------ Reading passage

Deeper sequencing of previously reported libraries (E9.5–E13.5)

To obtain higher-quality data across E9.5–E13.5, we performed a deeper sequencing (specifically, three additional NovaSeq runs) of previously reported libraries⁴. We merged the new reads with the previous reads and performed the same strategy of data processing that we applied to the newly created E8.5 data. After the single-cell gene count matrix was generated, cells with low quality (UMI <200, detected gene <100 or unmatched_rate ≥0.4) were filtered out, and 2,432,186 cells remained. Compared to the previous data⁴, the median UMI count per cell improved from 671 to 1,434, whereas the median genes detected per cell improved from 518 to 735 (Supplementary Fig. 1a).

Each cell was assigned to its original mouse embryo on the basis of the RT barcode. After removing doublets, we further filtered out potential low-quality cells based on UMI counts and the proportion of reads mapping to the exonic regions per cell (Supplementary Fig. 1b,c), resulting in 1,393,565 cells (median UMI count 1,744; median genes detected 851) that were used for reconstructing cellular trajectories.

Decoding the transcriptional heterogeneity of NMP cells

To systematically identify cell types whose transcriptional dynamics are most highly correlated with somite counts, we first manually excluded cell types with fewer than 100 cells, and then for each cell type, we calculated the Pearson correlation between cells’ somite counts and those of their top five nearest neighbors in a global 3D UMAP embedding.

We applied two different strategies to identify the genes (among the top 5,000 highly variable genes) that were significantly correlated with the top three PCs of NMP cells. As the first strategy, we performed a generalized linear regression using the fit_models function (model_formula_str = ~individual_PC) in Monocle/3 across the NMP cells. As the second strategy, we performed a Pearson regression between each individual PC and the gene expression values, which were calculated from original UMI counts normalized to total UMI per cell, followed by natural-log transformation. The PCs were calculated on NMP cells only. The significant results (false discovery rate <0.05 and absolute coefficients >0.2 by Pearson correlation) are shown in Supplementary Table 3.

------------
------ Data for review

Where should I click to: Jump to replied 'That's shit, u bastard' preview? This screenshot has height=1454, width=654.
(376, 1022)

------------
------ Data for review

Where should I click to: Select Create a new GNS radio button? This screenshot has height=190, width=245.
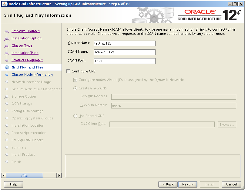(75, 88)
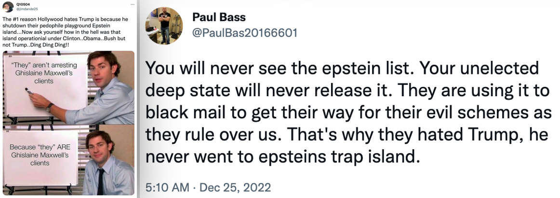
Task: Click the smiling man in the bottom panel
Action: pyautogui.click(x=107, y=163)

------------

### [Task instructions]
**1)** According to the methods text, how many cells were used for reconstructing cellular trajectories?
**2)** Please retype, without changes, the part of the methods text that opens with the words containing "We applied two" and closes with "Supplementary Table 3.".

### [Written responses]
**1)** 1,393,565 cells

**2)**
We applied two different strategies to identify the genes (among the top 5,000 highly variable genes) that were significantly correlated with the top three PCs of NMP cells. As the first strategy, we performed a generalized linear regression using the fit_models function (model_formula_str = ~individual_PC) in Monocle/3 across the NMP cells. As the second strategy, we performed a Pearson regression between each individual PC and the gene expression values, which were calculated from original UMI counts normalized to total UMI per cell, followed by natural-log transformation. The PCs were calculated on NMP cells only. The significant results (false discovery rate <0.05 and absolute coefficients >0.2 by Pearson correlation) are shown in Supplementary Table 3.